What this task involves: Gather all lines from the material that contain the word "agent".

Listed records:
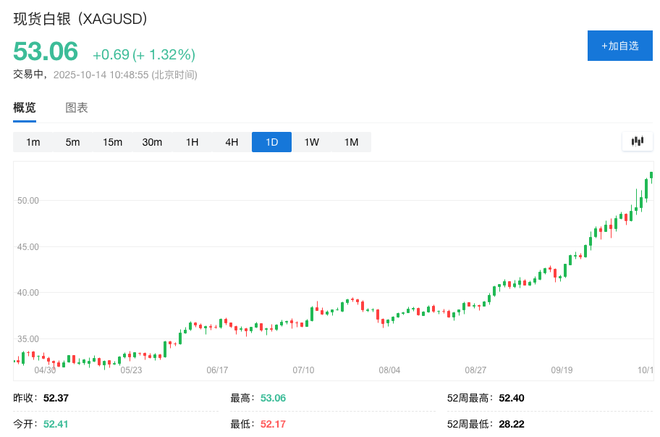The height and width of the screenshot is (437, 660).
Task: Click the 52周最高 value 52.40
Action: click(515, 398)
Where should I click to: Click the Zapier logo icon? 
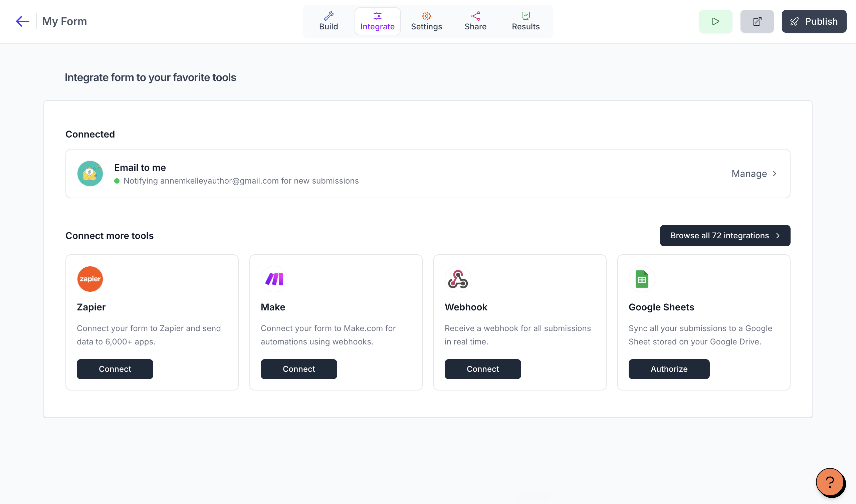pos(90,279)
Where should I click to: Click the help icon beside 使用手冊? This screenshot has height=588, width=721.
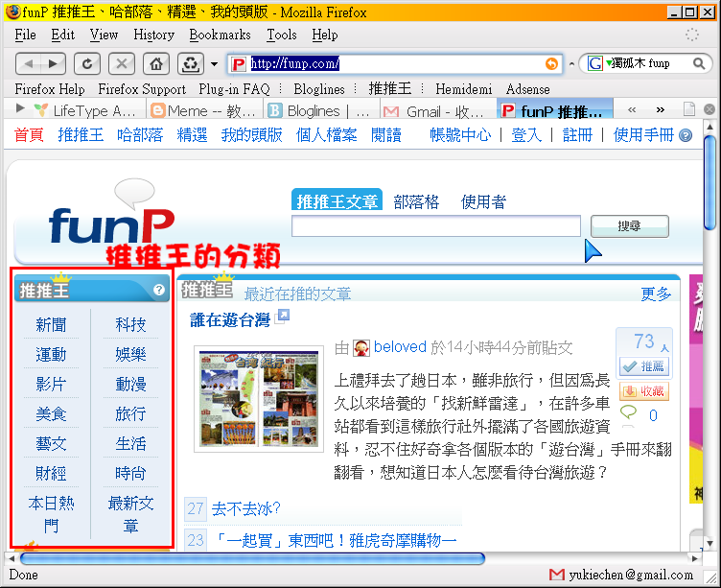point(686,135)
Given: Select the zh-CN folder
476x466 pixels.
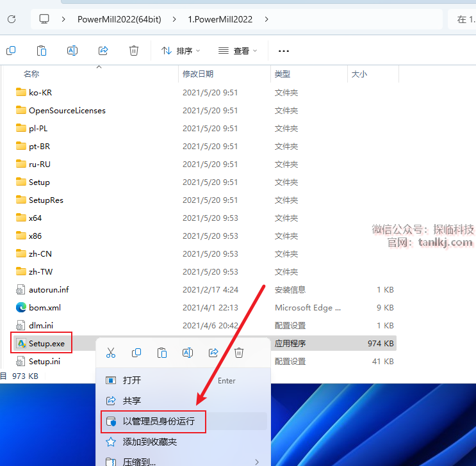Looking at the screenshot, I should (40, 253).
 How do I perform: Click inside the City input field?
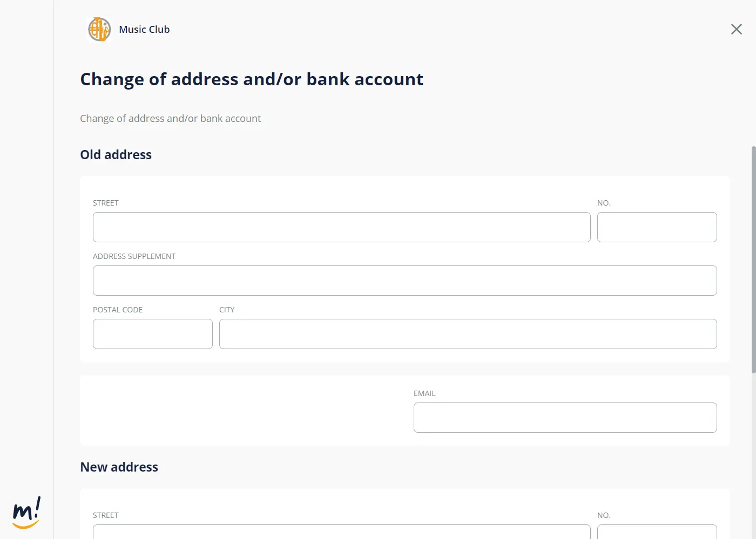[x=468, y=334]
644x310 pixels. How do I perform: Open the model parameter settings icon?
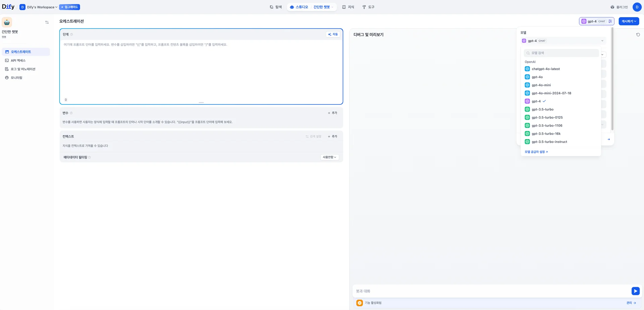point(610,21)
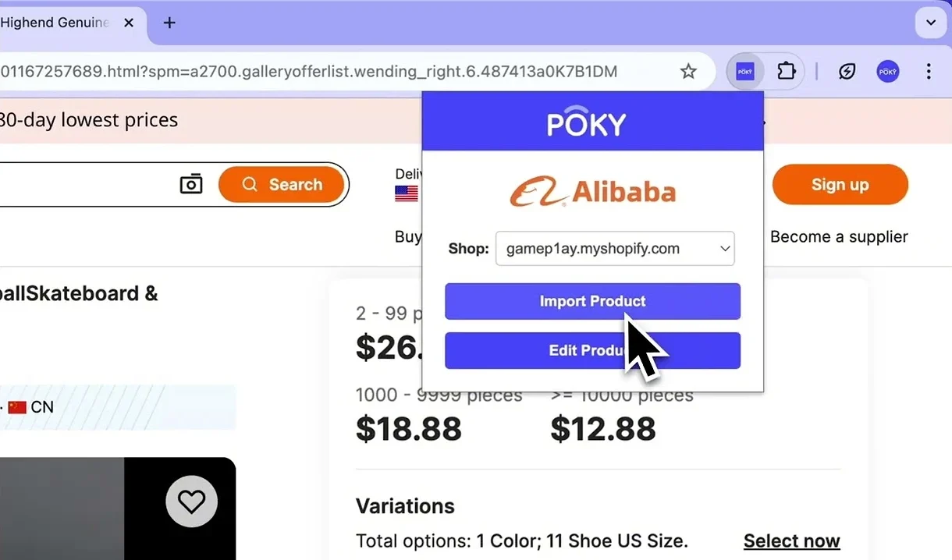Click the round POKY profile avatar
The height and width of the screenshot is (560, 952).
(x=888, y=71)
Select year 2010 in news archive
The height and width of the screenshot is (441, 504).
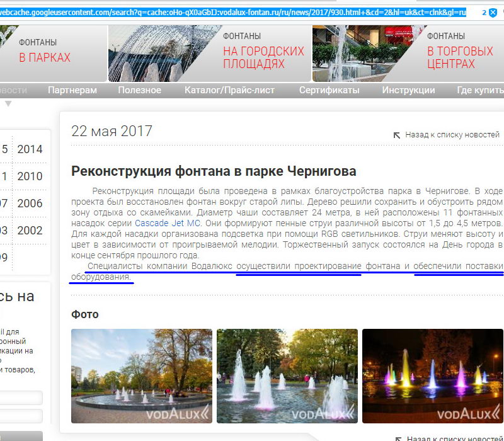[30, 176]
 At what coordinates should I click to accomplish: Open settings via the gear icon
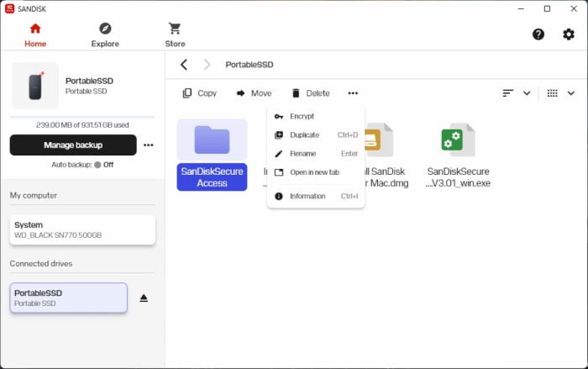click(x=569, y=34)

==

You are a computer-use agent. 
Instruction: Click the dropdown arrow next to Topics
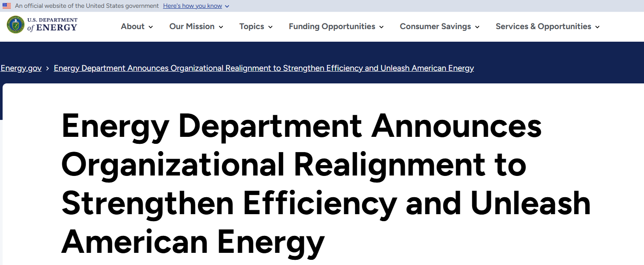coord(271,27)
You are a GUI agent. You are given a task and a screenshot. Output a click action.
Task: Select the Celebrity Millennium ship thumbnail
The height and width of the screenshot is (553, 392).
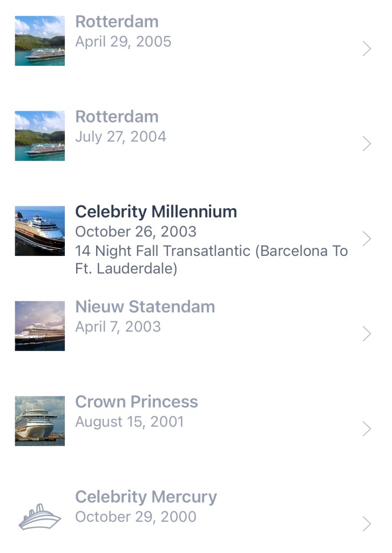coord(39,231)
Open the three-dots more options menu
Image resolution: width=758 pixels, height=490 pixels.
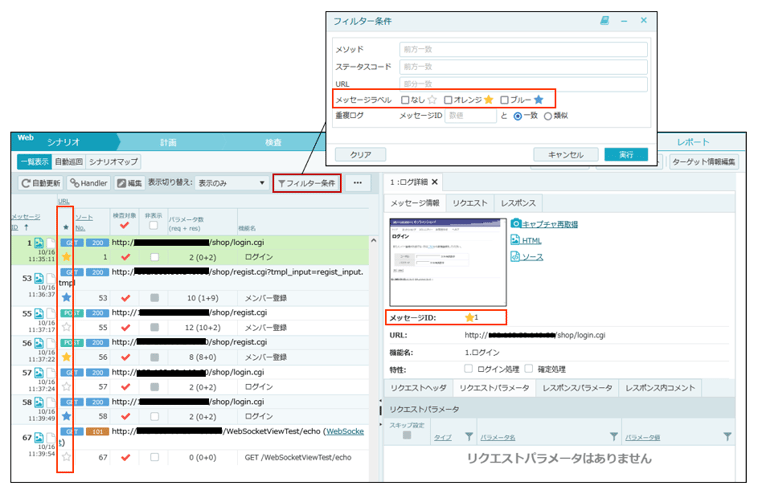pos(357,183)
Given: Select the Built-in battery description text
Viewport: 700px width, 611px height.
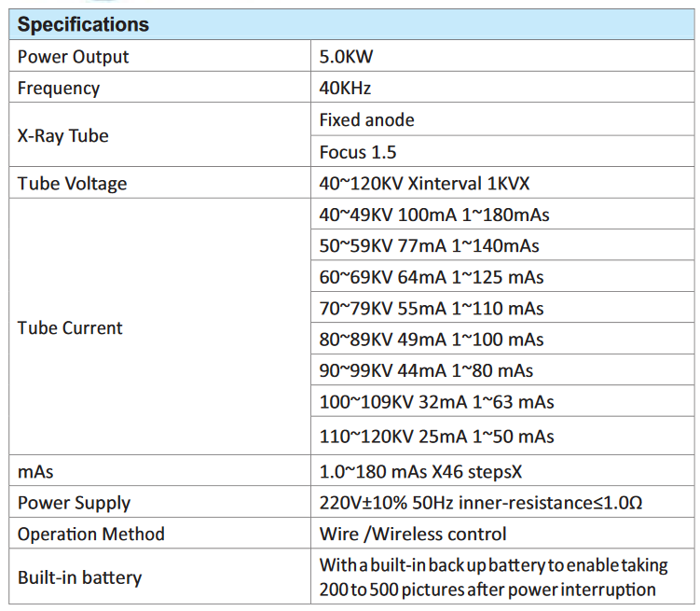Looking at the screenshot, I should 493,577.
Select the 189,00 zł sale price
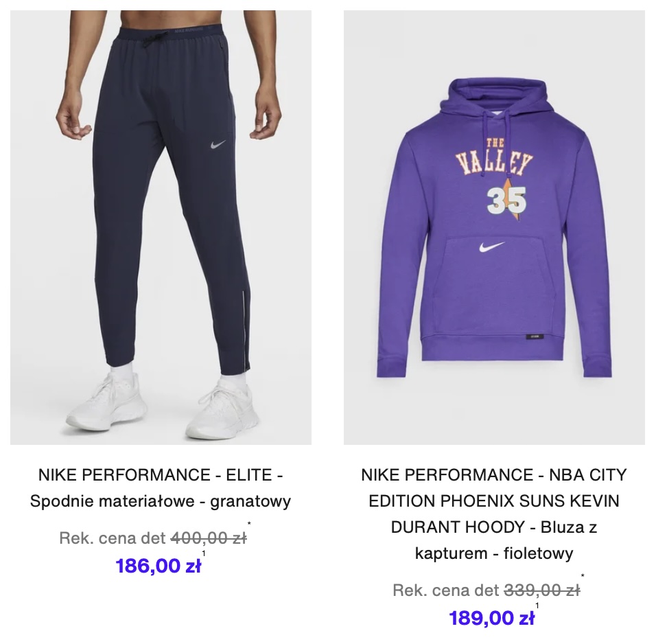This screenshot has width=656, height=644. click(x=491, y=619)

Task solution:
You are a computer-use agent. 
You are a GUI agent. You are given a task and a screenshot. Output a click action.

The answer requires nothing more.